Because I used 1-NN in nearest neighbor, there is not much to say about that. Here I will discuss my linear SVM implementation.
This implementation uses 1-vs-all SVMs to classify each sample, and as there are 15 classes, we need to compute 15 SVMs. Each SVM will decide whether a sample belongs to a certain class and give out a number. The sample will finally belongs to the class which its corresponding SVM gives out the largest number.

This linear SVM uses the function vl_svmtrain(). There is something interesting: if we set labels to -1s and 1s, the SVM will actually performs a little better than if we set labels to 0s and 1s. I suppose this is because of the implementation of this specific SVM.
There is another parameter, lambda, which we can play with in this function. I do not tune it too precisely, but rather roughly tested several values by intuition. Finally I go with lambda = 0.00005, which gives me a quite good result. The actual accuracy is discussed in later sections.

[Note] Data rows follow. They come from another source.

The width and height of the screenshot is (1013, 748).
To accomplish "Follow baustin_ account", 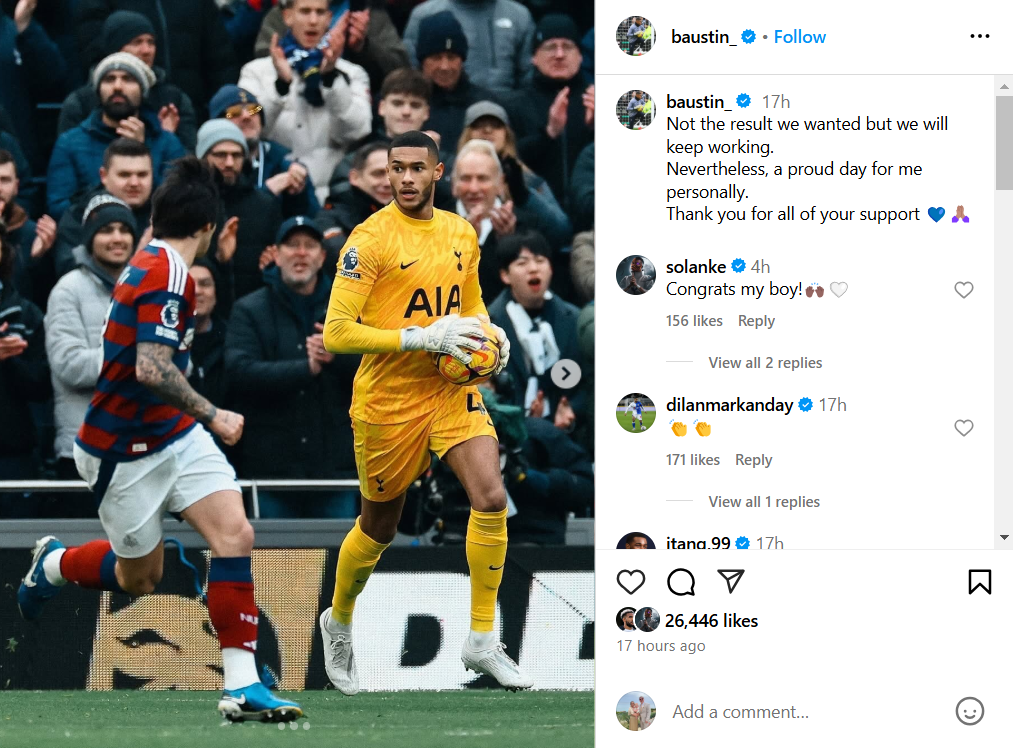I will coord(800,37).
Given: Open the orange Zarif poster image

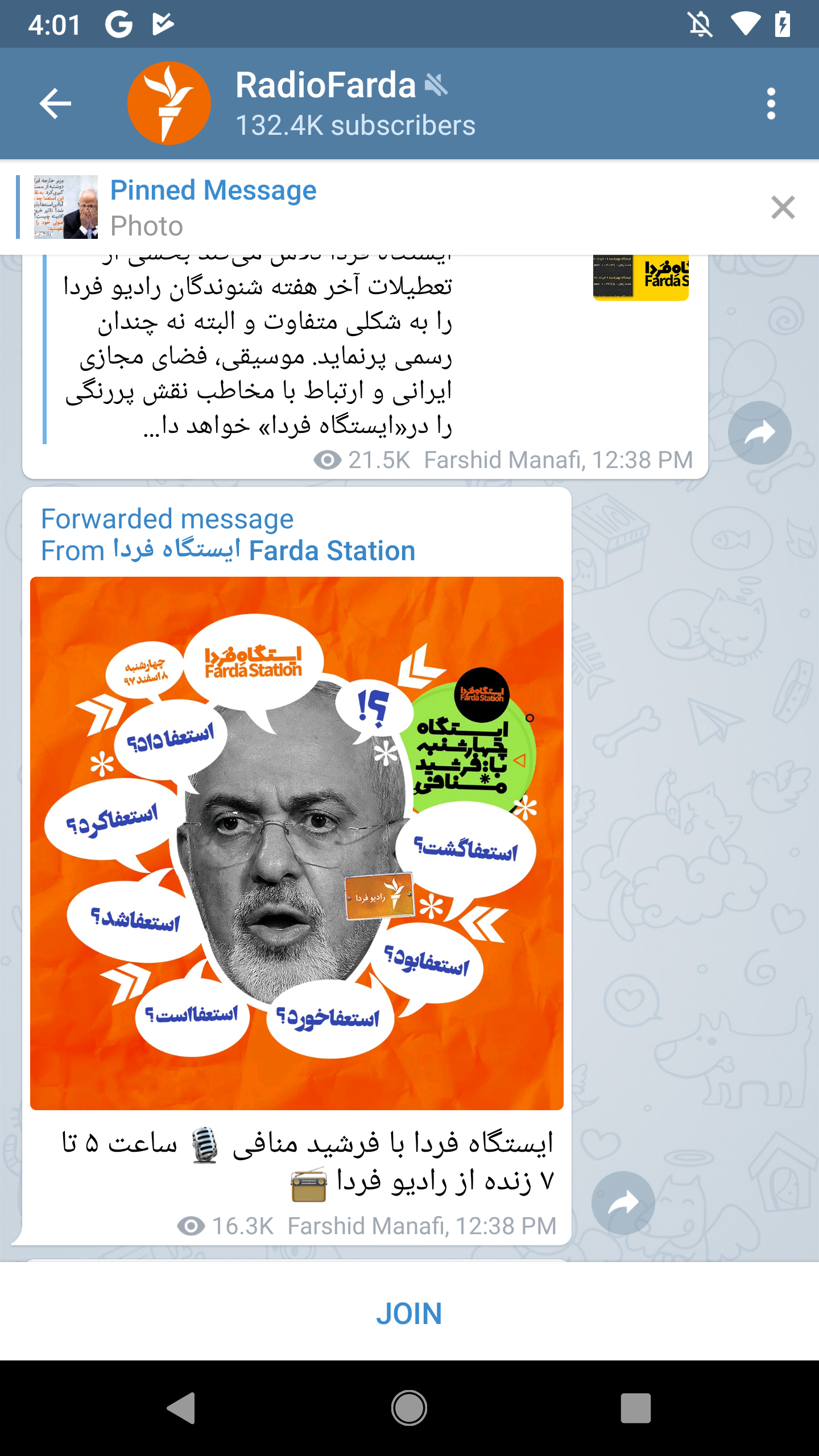Looking at the screenshot, I should click(297, 843).
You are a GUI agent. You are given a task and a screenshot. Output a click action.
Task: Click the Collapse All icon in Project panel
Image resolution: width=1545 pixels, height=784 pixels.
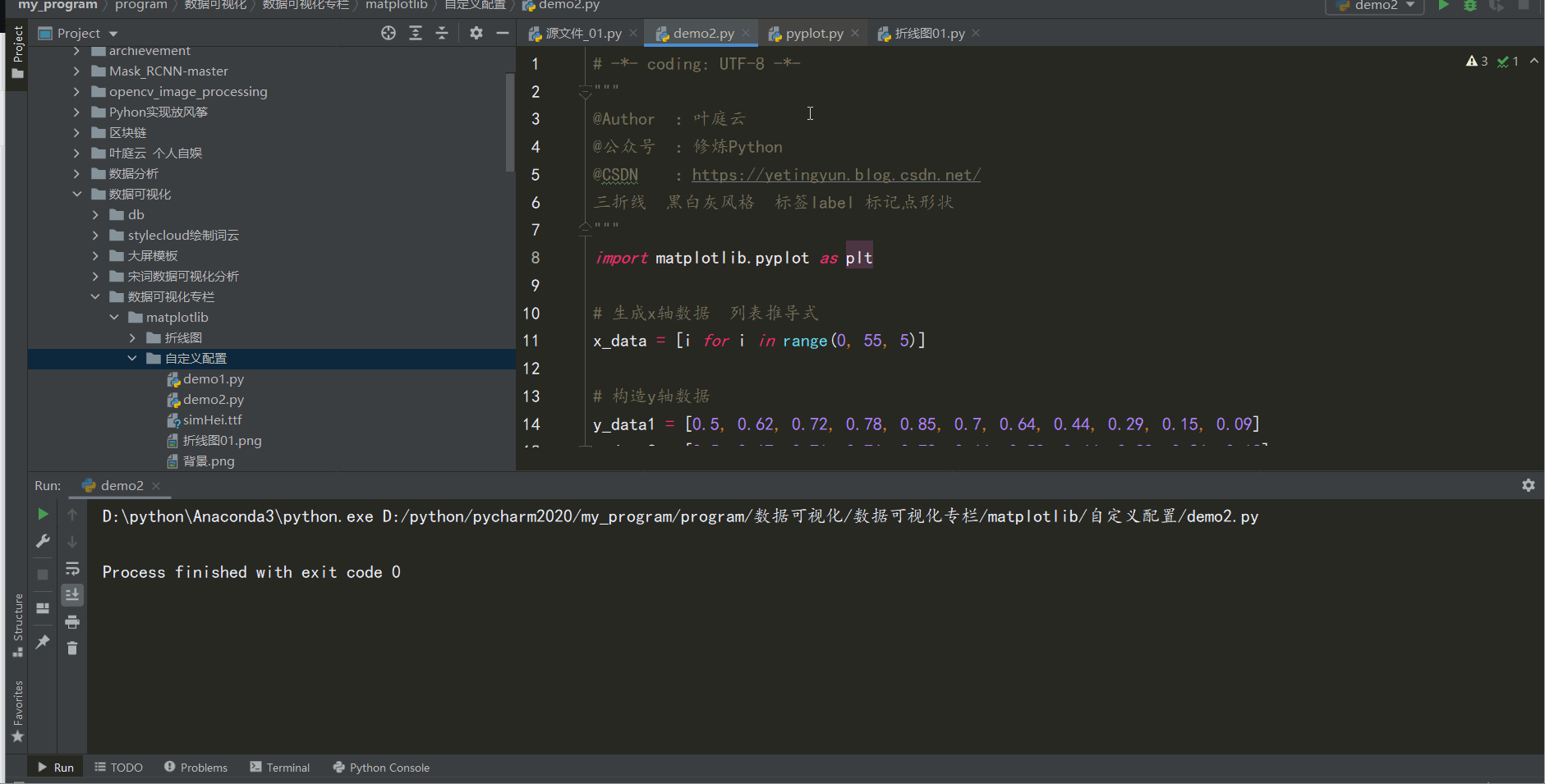(x=442, y=33)
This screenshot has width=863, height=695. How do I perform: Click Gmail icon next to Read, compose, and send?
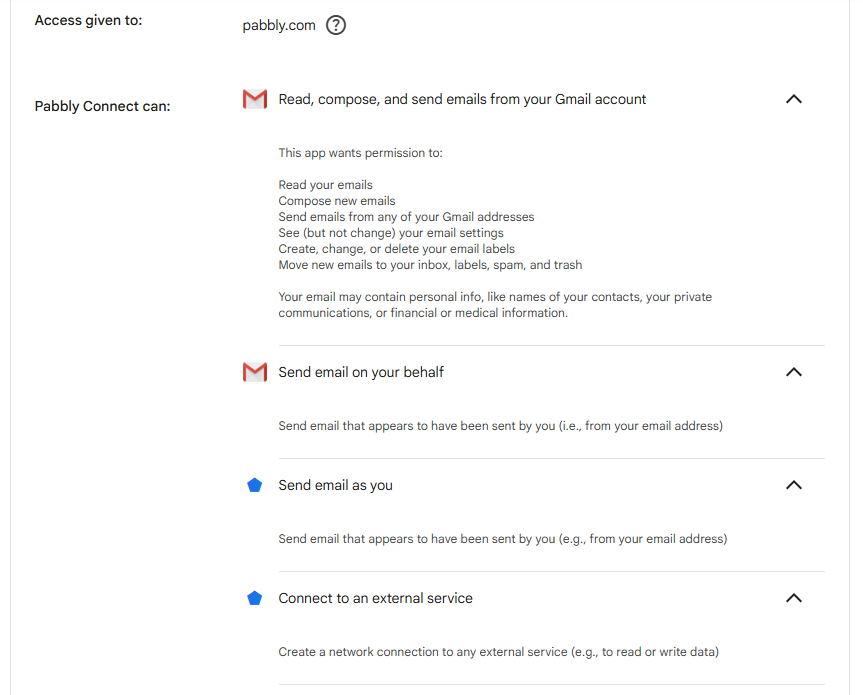[255, 99]
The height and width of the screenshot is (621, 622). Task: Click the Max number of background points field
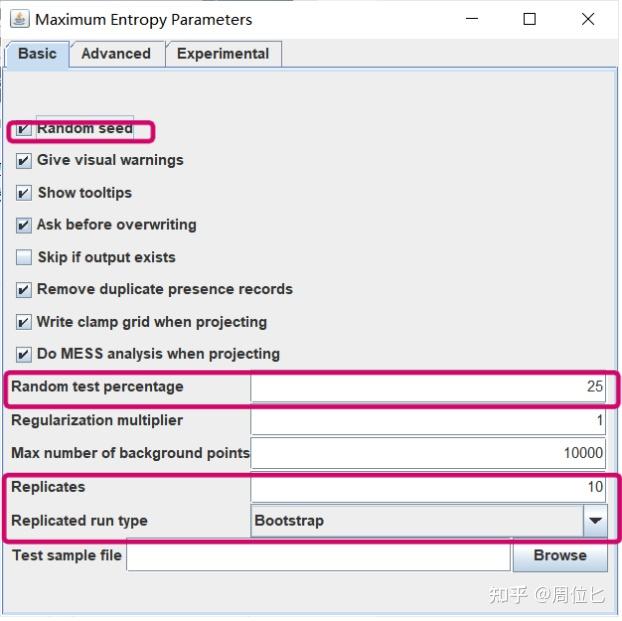tap(428, 453)

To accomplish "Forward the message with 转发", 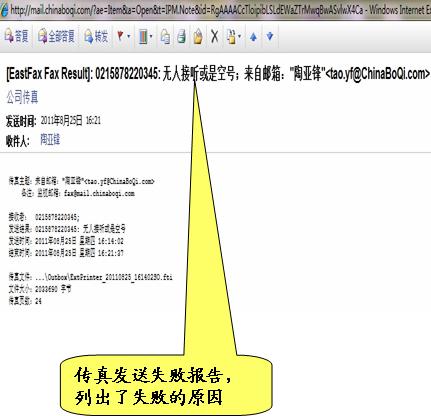I will [96, 36].
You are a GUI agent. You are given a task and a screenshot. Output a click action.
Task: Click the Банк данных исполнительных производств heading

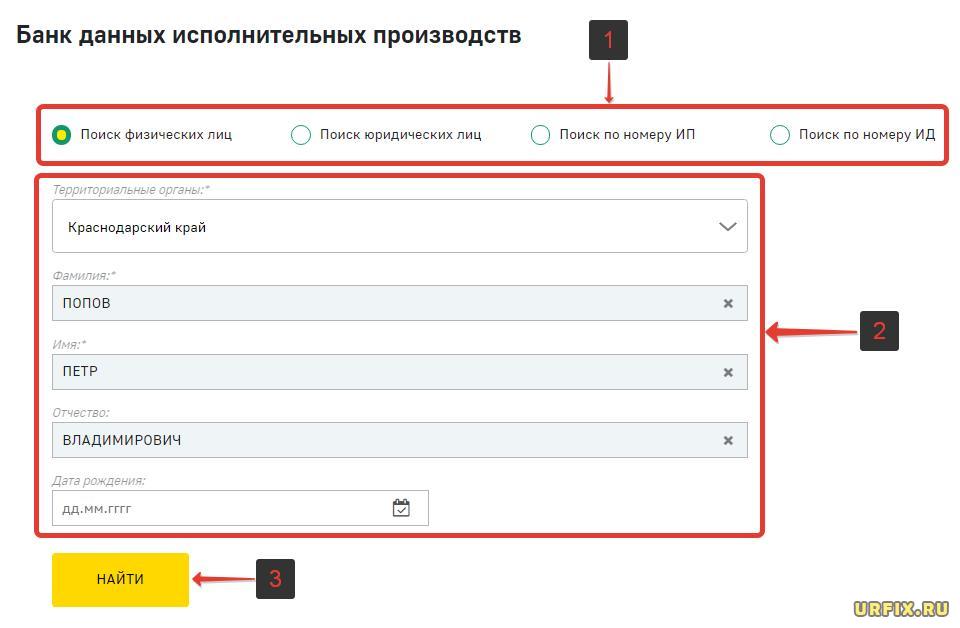(x=268, y=35)
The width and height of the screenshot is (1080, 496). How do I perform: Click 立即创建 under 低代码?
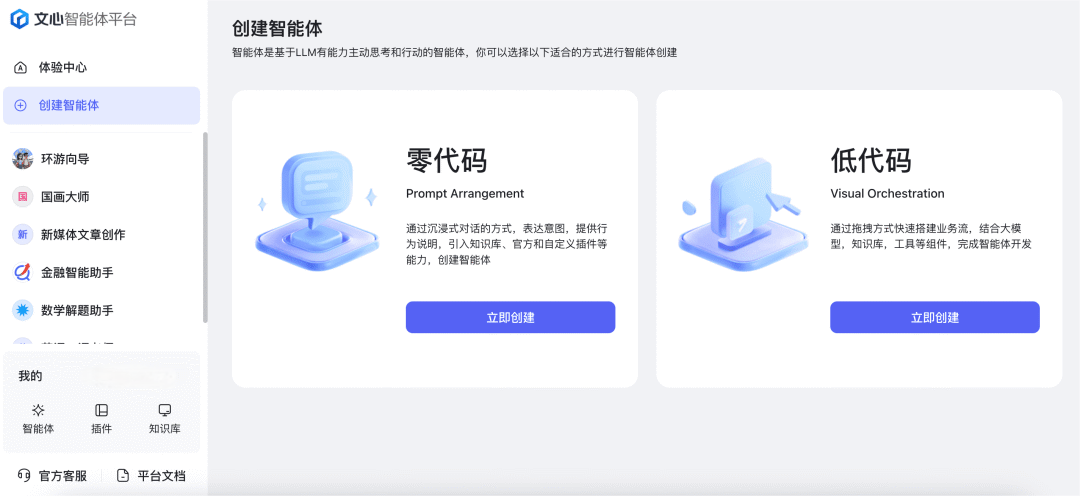(935, 318)
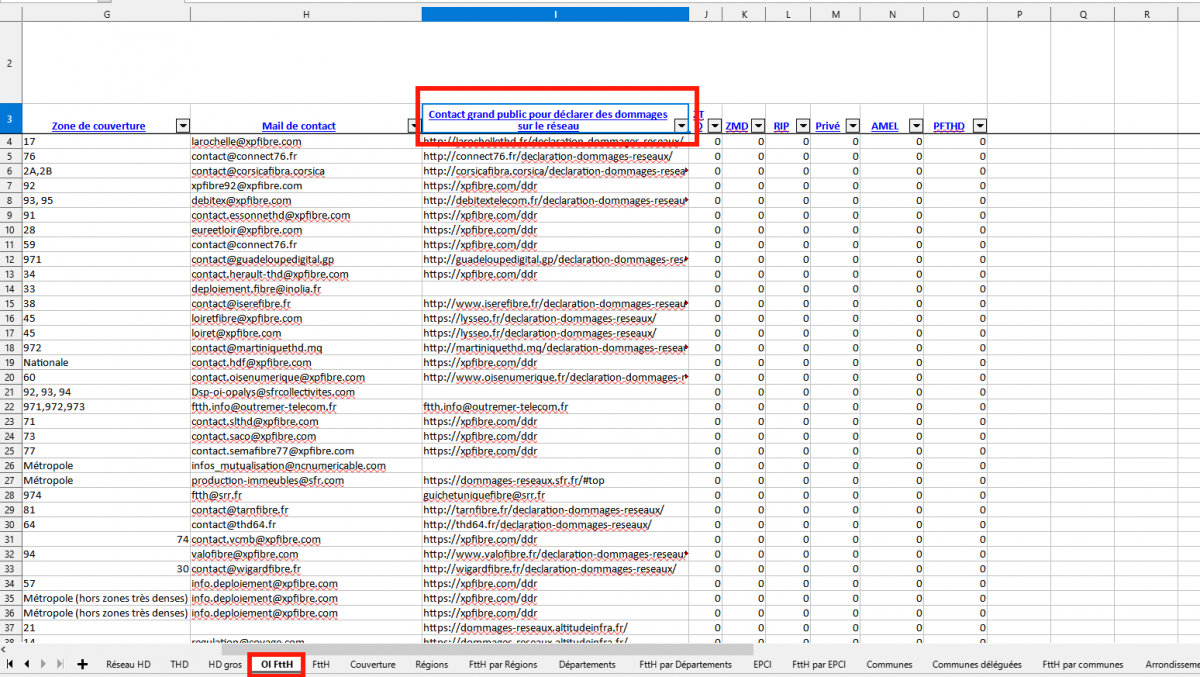Viewport: 1200px width, 677px height.
Task: Switch to the Couverture sheet tab
Action: [x=372, y=664]
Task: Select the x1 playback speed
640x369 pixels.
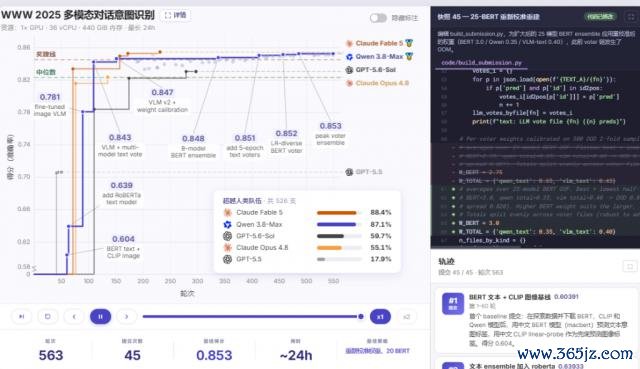Action: click(380, 317)
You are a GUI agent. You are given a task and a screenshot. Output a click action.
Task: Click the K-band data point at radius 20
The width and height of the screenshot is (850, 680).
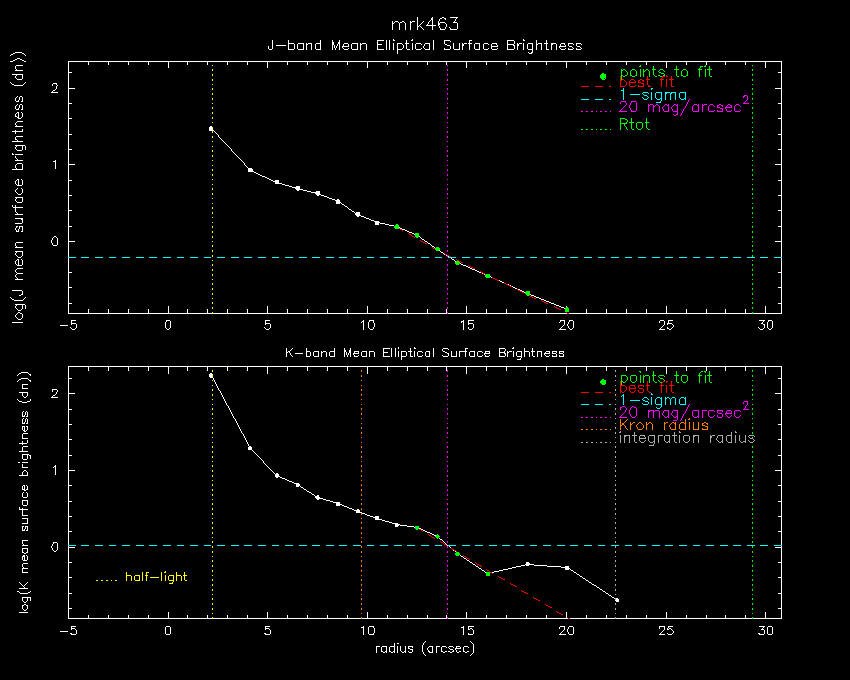(567, 568)
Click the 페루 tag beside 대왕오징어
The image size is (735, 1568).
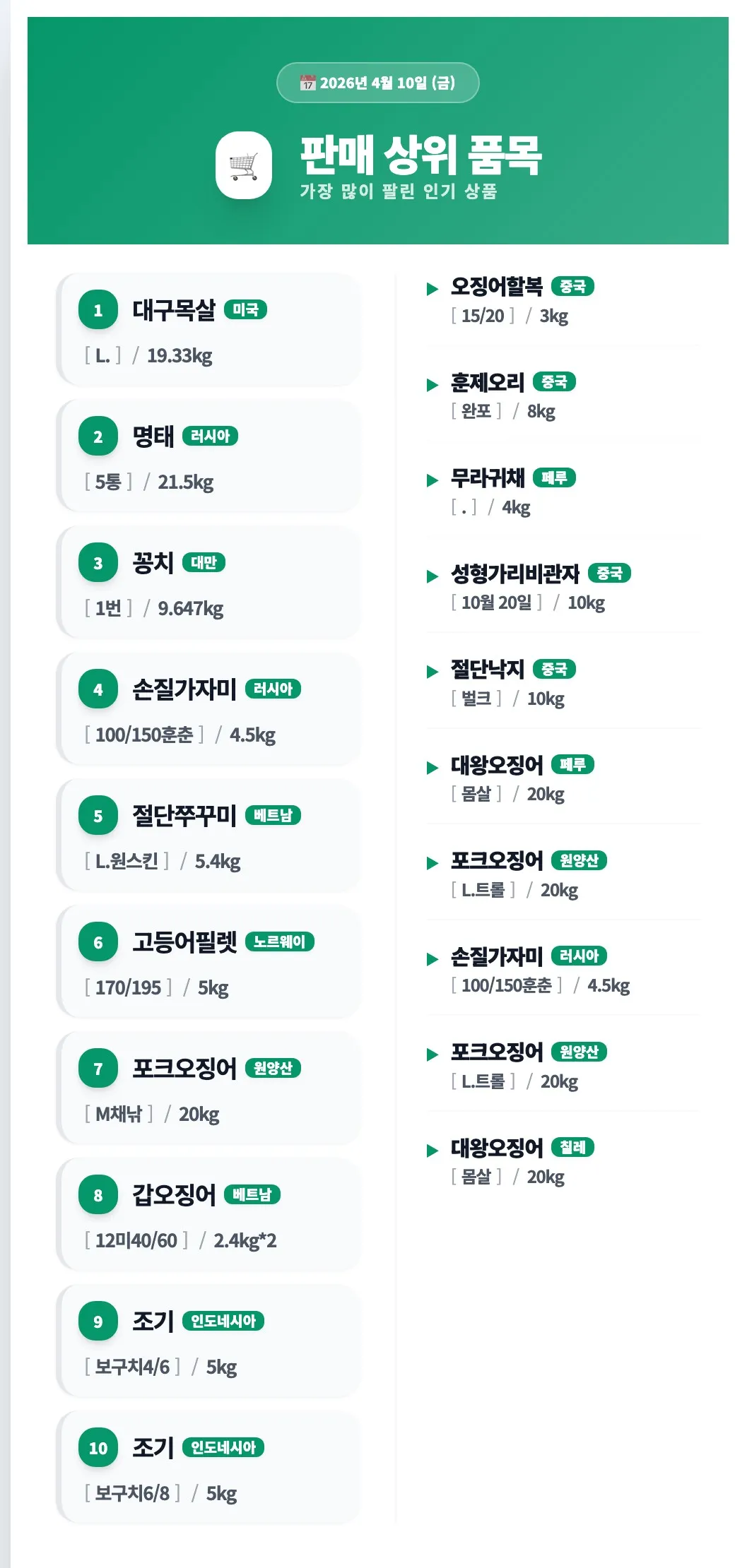[572, 764]
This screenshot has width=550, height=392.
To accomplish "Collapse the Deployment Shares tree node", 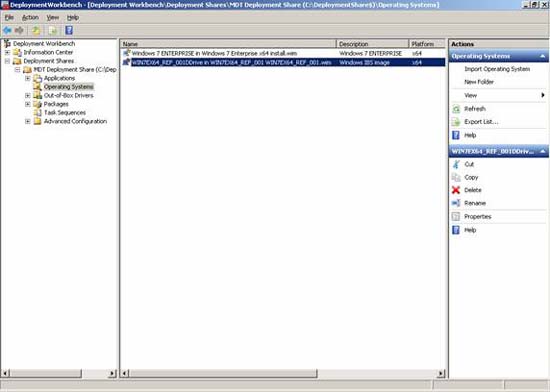I will pyautogui.click(x=7, y=61).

Accuracy/Performance Report

The first table shows accuracies based on the whole dataset(i.e. combination of all images in training and test folder). All samples are randomized.
The last result(Bag of SIFT + SVM w/ Gaussian/RBF kernel, vocab_size = 5000) is trained and tuned using k-fold cross-validation and the final accuracy is calculated on a separate validation set.

Method	Accuracy
Tiny Image + Nearest Neighbor Classifier	23.9%
Bag of SIFT + Nearest Neighbor Classifier	55.7%
Bag of SIFT + Linear SVM Classifier	71.9%
Bag of SIFT + SVM w/ Gaussian/RBF kernel, vocab_size = 200	73.7%
Bag of SIFT + SVM w/ Gaussian/RBF kernel, vocab_size = 5000	79.6%

The second table shows the performance and setup of the first three conditions runs on the original 100 sample per class data set, which required by grading rubric:

Method	Confusion Matrix	Accuracy	Execution Time	Parameters
Tiny Image + Nearest Neighbor Classifier		21.7%	19.6s	vocab_size=100; 16x16; Normalized; 1-NN
Bag of SIFT + Nearest Neighbor Classifier		50.3%	36.6s	vocab_size=100; SIFT: size=8, step=8; 1-NN
Bag of SIFT + Linear SVM Classifier		65.7%	59.9s	vocab_size=100; SIFT: size=8, step=8; Linear SVM: Lambda = 0.00005

And here is the auto-generated confusion matrix and table for the best result(Bag of SIFT + SVM w/ Gaussian/RBF kernel, vocab_size = 5000):

Accuracy (mean of diagonal of confusion matrix) is 0.796

Category name	Accuracy	Sample training images	Sample true positives	False positives with true label		False negatives with wrong predicted label
Kitchen	0.345			Industrial	Bedroom	Bedroom	Store
Store	0.892			Bedroom	LivingRoom	LivingRoom	TallBuilding
Bedroom	0.345			Office	Kitchen	LivingRoom	LivingRoom
LivingRoom	0.579			Kitchen	Kitchen	Mountain	Bedroom
Office	0.446			LivingRoom	LivingRoom	Kitchen	LivingRoom
Industrial	0.579			LivingRoom	Store	Store	Coast
Suburb	0.791			Bedroom	Industrial	Industrial	OpenCountry
InsideCity	0.780			TallBuilding	Store	Bedroom	LivingRoom
TallBuilding	1.114			Street	Highway	LivingRoom	Industrial
Street	0.880			Highway	InsideCity	TallBuilding	InsideCity
Highway	0.758			Coast	Street	OpenCountry	Coast
OpenCountry	1.070			Coast	Highway	Forest	Coast
Coast	1.126			InsideCity	Highway	OpenCountry	OpenCountry
Mountain	1.148			Coast	Industrial	Bedroom	OpenCountry
Forest	1.092			OpenCountry	OpenCountry	OpenCountry	OpenCountry
Category name	Accuracy	Sample training images	Sample true positives	False positives with true label		False negatives with wrong predicted label

Extra Credits

Train the SVM with more sophisticated kernels

Besides the linear SVM, I also used an SVM classifier with Gaussian/RBF kernel. I did this with the widely used LIBSVM. I choose to use C-SVM which makes classifications easier, and also use Gaussian/RBF kernel.
There are two parameters, gamma and penalty parameter C, which we can tune. In the cross-validation section I will discuss how I choose them.
As shown before, using a Gaussian/RBF kernel can improve the accuracy from about 70% to 79%, which is quite good.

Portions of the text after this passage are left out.